**Instructions to follow**
The answer must consist solely of the lines below starting at the one containing "Click the Download arrow icon" and ending at the one containing "Click the logout icon", repeated exactly, with both ends included and all pictures omitted.
+++ Given data
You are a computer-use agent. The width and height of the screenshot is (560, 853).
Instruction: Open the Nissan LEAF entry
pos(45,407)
++++++
+++ Given data
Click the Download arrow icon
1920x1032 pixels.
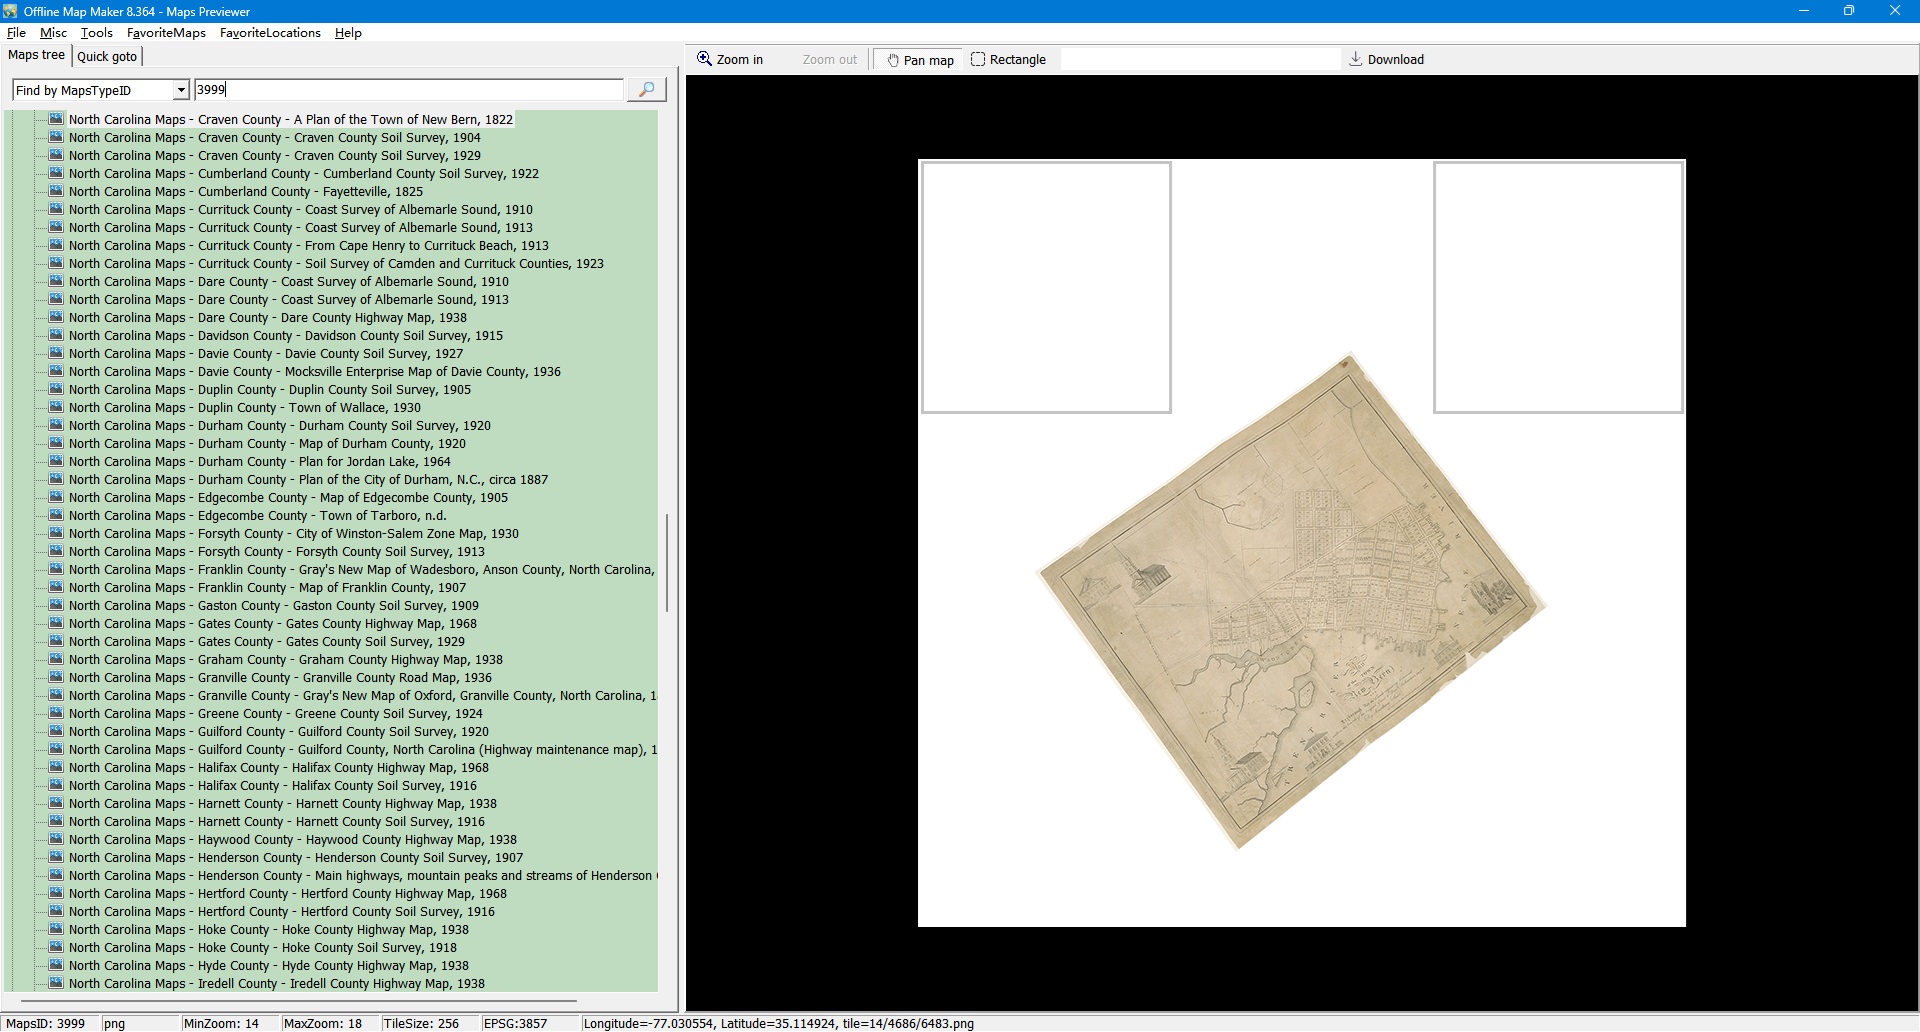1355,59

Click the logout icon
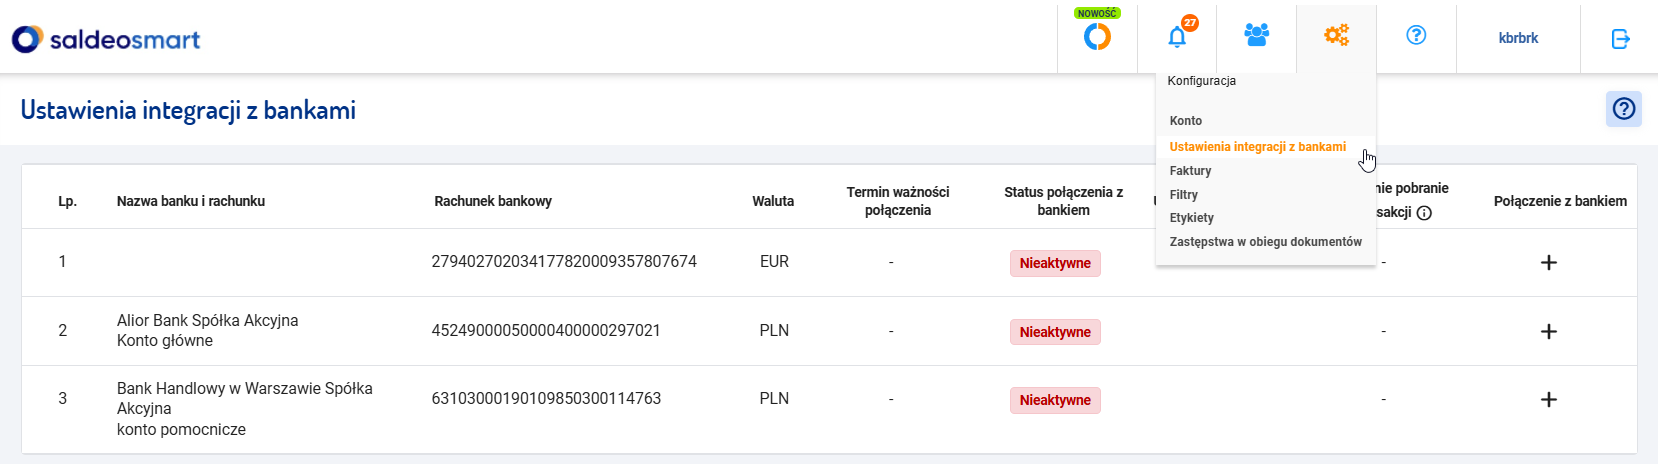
++++++
+++ Given data
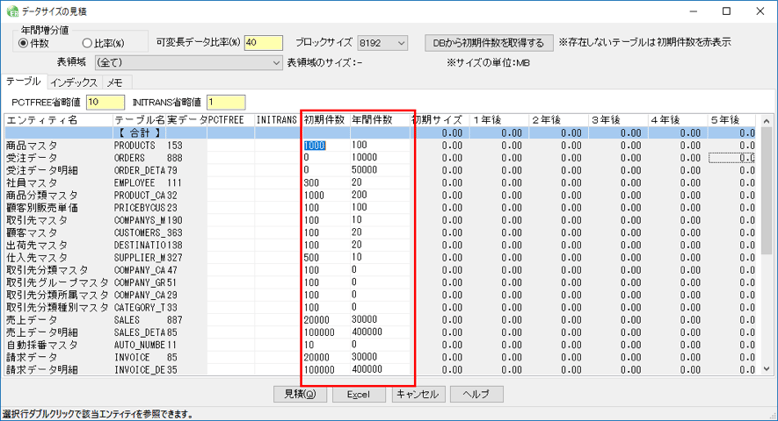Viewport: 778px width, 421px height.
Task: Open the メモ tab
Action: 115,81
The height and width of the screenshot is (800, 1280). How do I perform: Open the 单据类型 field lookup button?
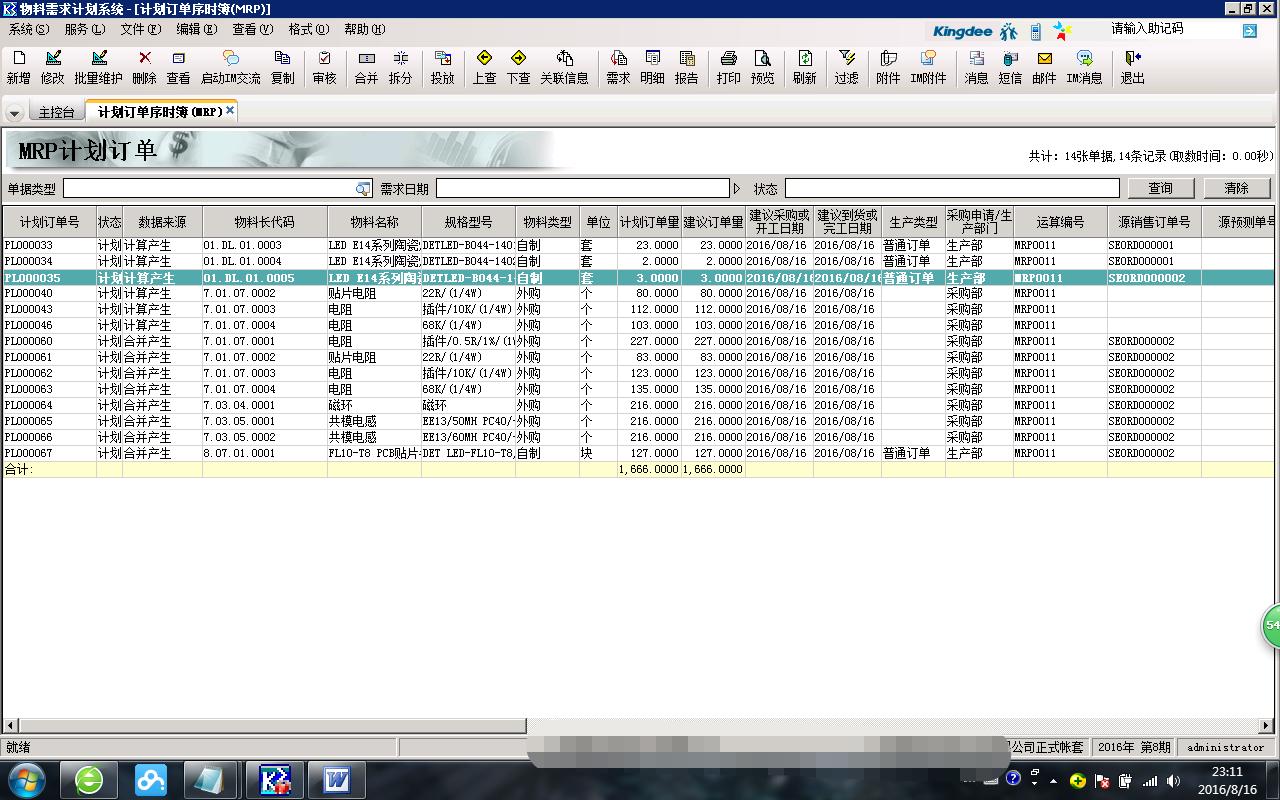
++++++
**Response**
Click the Download arrow icon
1920x1032 pixels.
1355,59

Click the logout icon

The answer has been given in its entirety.